Every Wednesday evening during the growing season, rows of burlap tote bags line up under pop-up tents at the market. Spring onion tops spill out of the bags, hiding a week’s worth of produce—summer squash, peppers, tomatoes in the summer, Butternut squash, potatoes and hearty greens in the fall. They’re awaiting pickup by dozens of participants in the Market Share program, a unique interpretation of community-supported agriculture.

“A normal CSA works in a way that you pay a chunk of money at the beginning of the year, and that way you support the farmer to do all the work for the year,” Mogollon explains. “But for low-income residents, they don’t have the luxury to have that amount of money and put in the chunk at the beginning of the year.”

His organization has designed the program with flexibility to serve all members of the Columbia Heights community. To that end, Market Share buys wholesale from three local farms, and then grants and donations allow low-income residents to pay weekly with federal nutrition benefits such as SNAP or WIC, and receive their share at a 75% discount.

“We see that it’s always this idea, ‘Because you are low-income, your food is also going to be a lower quality,’” Mogollon says.
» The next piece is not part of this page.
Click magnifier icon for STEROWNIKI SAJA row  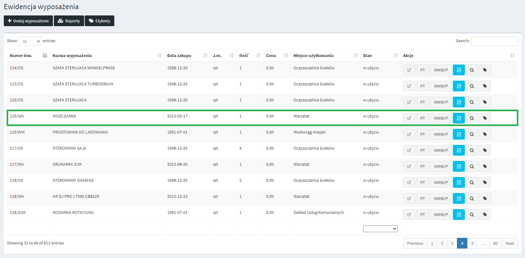pos(472,150)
With Market Share, “you receive exactly the same bag, exactly the same product—which is a prime product—at a very low price.”

In addition to the hundreds of customers who pick up their produce at various locations each week through the program that began in 2015, Market Share also serves 200 seniors who are homebound by delivering a bag to their door.

“The order that we were asking the farmers to bring kept becoming larger and larger as we added more people,” Mogollon says. Now, the Market Share purchases account for more than half of what farmers make at Community Foodworks markets.

This sparked an idea about how to address lack of food access in Wards 7 and 8, which are underserved by grocery stores and farmers markets because “residents don’t have the disposable income,” Mogollon says. He wanted to find a way to reduce the risk for farmers who might not otherwise be able to sell there.

Mogollon explains that one method of incentivizing risky markets is to pay the farmer a certain sum, regardless of what they sell. “That model has the flaw that those dollars go to the farmer, but the food goes nowhere,” he says.

Instead, Community Foodworks launched a suite of solutions to serve residents in those wards: a pop-up food hub and satellite vegetable stands. “We think that all these low-income areas are an untapped market for farmers,” Mogollon says. “We’re not competing or taking a share of the market from other food hubs…Our clients are a different kind of client, the kind that’s not being served.”

The pop-up food hub operates in tandem with a farmers market, treating it as a “natural point of aggregation” and helping farmers sell more food to more people during each trip to the city.

Minimum order requirements often prevent small organizations like churches, early-care centers and clinics from procuring their food from a conventional food hub. “That’s the barrier we want to break,” Mogollon says. Community Foodworks compiles small orders, places one wholesale order with the farmer, and then delivers the other orders to each organization.

“The demand is huge. We started last year, and we were thinking, ‘Let’s find five clients,’” Mogollon says. “By the end of the year, we’re working with 47 organizations.”

The satellite vegetable stands also amplify sales by allowing the farmers to send some of their produce to a separate location, where a community member is employed to sell the food on behalf of the farmer. In 2016, CFW had just one farmers market in Ward 7 on a Saturday, and that year the farmers made around $11,000.

“Last year, we had three veggie stands, and they made $65,000—in the same trip, with same effort,” Mogollon says. “If you work to solve food insecurity but you don’t think about the farmer, you are not creating justice.”